The Report of the Board of Directors contains information on the operating performance of the Group’s various business lines.

Financing transactions and liquidity management

The main financing transactions during the year concerned VINCI SA, ASF and VINCI Concessions. They are described in Note J, “Financing and financial risk management”.

At 31 December 2024, VINCI’s liquidity position remained very strong at €19.6 billion, comprising:

  • managed net cash of €13.1 billion;
  • a €6.5 billion confirmed credit facility unused by VINCI SA and due to expire in January 2029. With the exercise of the first extension option in January 2025, the maturity of this facility was extended until January 2030.

Information on the Group’s liquidity is presented in Note J.26, “Net cash managed and available resources”.

2. Accounting policies

2.1 Basis for preparing the financial statements

Pursuant to Regulation (EC) 1606/2002 of 19 July 2002, VINCI’s consolidated financial statements for the year ended 31 December 2024 have been prepared in accordance with International Financial Reporting Standards (IFRS) as adopted by the European Union at 31 December 2024. (*)

The accounting policies used at 31 December 2024 are the same as those used in preparing the consolidated financial statements at 31 December 2023, except for the standards and/or amendments of standards described below, adopted by the European Union and mandatorily applicable as from 1 January 2024.

The Group’s consolidated financial statements are presented in millions of euros, rounded to the nearest million. This may in certain circumstances lead to non-material differences between the sum of the figures and the subtotals that appear in the tables.

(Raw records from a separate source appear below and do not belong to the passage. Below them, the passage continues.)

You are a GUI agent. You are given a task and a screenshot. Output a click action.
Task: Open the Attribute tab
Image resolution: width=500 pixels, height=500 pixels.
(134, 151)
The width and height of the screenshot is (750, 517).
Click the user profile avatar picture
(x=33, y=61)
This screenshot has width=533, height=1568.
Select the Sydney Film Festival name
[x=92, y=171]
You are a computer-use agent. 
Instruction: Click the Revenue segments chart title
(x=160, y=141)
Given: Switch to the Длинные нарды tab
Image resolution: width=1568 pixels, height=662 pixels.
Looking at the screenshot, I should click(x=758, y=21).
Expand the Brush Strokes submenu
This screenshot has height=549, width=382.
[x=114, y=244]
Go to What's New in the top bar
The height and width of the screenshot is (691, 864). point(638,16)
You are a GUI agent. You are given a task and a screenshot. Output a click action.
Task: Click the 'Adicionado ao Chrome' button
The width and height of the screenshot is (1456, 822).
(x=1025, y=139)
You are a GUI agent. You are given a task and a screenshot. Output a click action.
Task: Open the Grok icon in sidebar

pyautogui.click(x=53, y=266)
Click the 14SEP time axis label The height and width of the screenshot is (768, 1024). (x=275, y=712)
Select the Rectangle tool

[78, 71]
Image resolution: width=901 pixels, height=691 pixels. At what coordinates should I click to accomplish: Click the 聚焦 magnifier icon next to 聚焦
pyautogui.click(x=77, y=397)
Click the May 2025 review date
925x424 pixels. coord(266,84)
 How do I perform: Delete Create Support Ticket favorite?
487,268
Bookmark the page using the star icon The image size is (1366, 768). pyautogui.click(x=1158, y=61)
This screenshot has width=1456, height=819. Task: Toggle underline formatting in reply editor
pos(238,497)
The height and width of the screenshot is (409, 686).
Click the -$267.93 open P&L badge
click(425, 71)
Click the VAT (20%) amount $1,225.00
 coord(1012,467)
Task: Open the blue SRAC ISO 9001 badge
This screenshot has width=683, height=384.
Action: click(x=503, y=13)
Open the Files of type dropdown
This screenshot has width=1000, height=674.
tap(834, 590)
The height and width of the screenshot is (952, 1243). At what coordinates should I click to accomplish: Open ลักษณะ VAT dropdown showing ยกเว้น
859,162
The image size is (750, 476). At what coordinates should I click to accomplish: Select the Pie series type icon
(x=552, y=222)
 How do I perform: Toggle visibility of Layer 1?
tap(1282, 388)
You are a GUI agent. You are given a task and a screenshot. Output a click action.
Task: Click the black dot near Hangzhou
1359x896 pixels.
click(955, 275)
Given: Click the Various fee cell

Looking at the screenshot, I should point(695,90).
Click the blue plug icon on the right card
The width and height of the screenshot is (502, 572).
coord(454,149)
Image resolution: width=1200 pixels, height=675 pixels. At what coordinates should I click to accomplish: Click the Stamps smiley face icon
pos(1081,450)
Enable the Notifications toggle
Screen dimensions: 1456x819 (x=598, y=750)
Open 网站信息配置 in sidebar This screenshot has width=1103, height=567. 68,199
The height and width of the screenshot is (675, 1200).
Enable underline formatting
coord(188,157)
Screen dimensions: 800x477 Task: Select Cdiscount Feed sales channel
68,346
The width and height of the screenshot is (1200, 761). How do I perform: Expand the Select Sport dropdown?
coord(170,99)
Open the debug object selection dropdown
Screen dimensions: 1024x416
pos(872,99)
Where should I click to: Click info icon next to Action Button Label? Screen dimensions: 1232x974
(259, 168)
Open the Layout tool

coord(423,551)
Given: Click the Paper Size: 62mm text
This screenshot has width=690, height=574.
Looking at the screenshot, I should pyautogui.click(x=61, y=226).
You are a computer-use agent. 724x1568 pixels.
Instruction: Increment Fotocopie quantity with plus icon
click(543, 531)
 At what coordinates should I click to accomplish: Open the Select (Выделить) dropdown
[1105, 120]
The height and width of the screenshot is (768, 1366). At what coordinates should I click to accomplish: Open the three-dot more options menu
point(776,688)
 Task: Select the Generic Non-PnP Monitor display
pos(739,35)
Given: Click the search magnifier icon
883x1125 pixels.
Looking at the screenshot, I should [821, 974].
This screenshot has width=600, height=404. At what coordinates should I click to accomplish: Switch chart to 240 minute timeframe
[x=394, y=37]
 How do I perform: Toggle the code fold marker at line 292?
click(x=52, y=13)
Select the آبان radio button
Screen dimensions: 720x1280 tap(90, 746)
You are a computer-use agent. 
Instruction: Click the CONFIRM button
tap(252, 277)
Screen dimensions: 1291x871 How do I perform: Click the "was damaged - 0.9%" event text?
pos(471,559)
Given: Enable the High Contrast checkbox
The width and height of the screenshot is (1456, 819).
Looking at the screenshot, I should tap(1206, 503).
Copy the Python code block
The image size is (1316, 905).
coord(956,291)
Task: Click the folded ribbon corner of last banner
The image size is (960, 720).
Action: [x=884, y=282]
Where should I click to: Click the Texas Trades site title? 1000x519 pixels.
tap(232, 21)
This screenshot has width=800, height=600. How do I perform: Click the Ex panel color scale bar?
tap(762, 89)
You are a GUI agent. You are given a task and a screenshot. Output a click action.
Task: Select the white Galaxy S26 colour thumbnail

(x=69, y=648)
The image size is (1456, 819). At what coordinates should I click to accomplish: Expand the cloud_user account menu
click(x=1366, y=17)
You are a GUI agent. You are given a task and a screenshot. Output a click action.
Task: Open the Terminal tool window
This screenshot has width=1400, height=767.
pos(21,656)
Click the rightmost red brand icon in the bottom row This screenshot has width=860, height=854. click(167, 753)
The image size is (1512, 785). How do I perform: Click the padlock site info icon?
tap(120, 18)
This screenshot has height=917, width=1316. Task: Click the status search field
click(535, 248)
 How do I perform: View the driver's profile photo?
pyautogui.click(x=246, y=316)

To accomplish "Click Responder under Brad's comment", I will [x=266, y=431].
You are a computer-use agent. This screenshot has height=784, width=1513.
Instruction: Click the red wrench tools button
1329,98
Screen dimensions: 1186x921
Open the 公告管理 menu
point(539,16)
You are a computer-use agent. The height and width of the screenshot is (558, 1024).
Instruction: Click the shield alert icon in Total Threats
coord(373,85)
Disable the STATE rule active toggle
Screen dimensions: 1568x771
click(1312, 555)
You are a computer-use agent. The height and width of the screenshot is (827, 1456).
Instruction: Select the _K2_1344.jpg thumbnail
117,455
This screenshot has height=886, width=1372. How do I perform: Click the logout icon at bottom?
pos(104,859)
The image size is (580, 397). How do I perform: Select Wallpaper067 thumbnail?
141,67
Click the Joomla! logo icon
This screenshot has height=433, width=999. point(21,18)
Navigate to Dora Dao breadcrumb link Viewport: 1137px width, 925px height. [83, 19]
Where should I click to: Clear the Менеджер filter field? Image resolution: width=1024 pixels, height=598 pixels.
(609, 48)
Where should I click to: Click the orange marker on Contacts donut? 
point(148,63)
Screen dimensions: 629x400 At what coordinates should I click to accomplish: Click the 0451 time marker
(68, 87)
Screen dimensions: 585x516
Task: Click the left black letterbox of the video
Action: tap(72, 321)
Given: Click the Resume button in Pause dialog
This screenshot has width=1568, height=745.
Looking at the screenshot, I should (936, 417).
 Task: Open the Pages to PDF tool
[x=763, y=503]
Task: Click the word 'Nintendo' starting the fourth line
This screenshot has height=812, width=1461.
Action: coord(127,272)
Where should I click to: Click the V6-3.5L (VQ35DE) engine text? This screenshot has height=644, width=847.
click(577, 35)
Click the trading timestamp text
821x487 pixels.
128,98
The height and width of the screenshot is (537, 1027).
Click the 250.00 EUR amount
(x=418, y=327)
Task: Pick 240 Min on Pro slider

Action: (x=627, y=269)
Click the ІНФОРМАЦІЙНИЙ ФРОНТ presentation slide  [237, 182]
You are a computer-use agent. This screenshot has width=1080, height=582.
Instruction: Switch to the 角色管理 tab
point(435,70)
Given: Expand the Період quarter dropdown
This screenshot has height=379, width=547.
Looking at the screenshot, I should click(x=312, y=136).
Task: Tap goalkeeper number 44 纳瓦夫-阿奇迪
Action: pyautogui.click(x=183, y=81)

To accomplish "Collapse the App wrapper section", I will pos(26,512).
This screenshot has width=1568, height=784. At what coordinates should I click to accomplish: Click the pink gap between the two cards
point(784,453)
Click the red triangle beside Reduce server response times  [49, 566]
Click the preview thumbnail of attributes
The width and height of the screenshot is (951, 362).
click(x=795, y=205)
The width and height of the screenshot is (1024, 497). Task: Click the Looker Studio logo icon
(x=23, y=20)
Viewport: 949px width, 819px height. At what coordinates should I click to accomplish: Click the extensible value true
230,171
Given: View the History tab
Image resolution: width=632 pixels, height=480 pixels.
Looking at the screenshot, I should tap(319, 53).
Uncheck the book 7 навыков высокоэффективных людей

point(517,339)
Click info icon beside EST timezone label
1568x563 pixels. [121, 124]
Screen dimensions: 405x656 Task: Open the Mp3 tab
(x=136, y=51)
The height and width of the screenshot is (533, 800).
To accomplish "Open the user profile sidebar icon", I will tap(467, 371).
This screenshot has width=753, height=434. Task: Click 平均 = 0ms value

The information relating to 2022, presented in the universal registration document filed with the AMF under number D.23-0065 on 28 February 2024, is deemed to be included herein.

The consolidated financial statements were approved by the Board of Directors on 6 February 2025 and will be presented to shareholders for their approval at the Shareholders’ General Meeting on 17 April 2025.

New standards and interpretations applied from 1 January 2024

Standards and interpretations mandatorily applicable from 1 January 2024 had no material impact on the VINCI Group’s consolidated financial statements at 31 December 2024. They include mainly:

  • “Non-current Liabilities with Covenants” (Amendments to IAS 1): the classification of a borrowing as a non-current liability, depending on the right to defer settlement for at least 12 months after the end of the reporting period, is not affected by the covenants with which the entity must comply after the reporting date. The classification is based on the covenants the entity is required to comply with on or before the reporting date.
  • “Lease Liability in a Sale and Leaseback” (Amendments to IFRS 16): these amendments confirm that no disposal gain or loss must be recognised on the proportion of rights retained by the seller-lessee and that the lease liability is not to be remeasured to reflect revised estimates of future variable lease payments.
  • “Supplier Finance Arrangements” (Amendments to IAS 7 and IFRS 7): these amendments require additional information to be disclosed in the consolidated financial statements relating to supplier finance arrangements, including reverse factoring agreements. More detailed information relating to the main contractual terms and amounts concerned must be provided.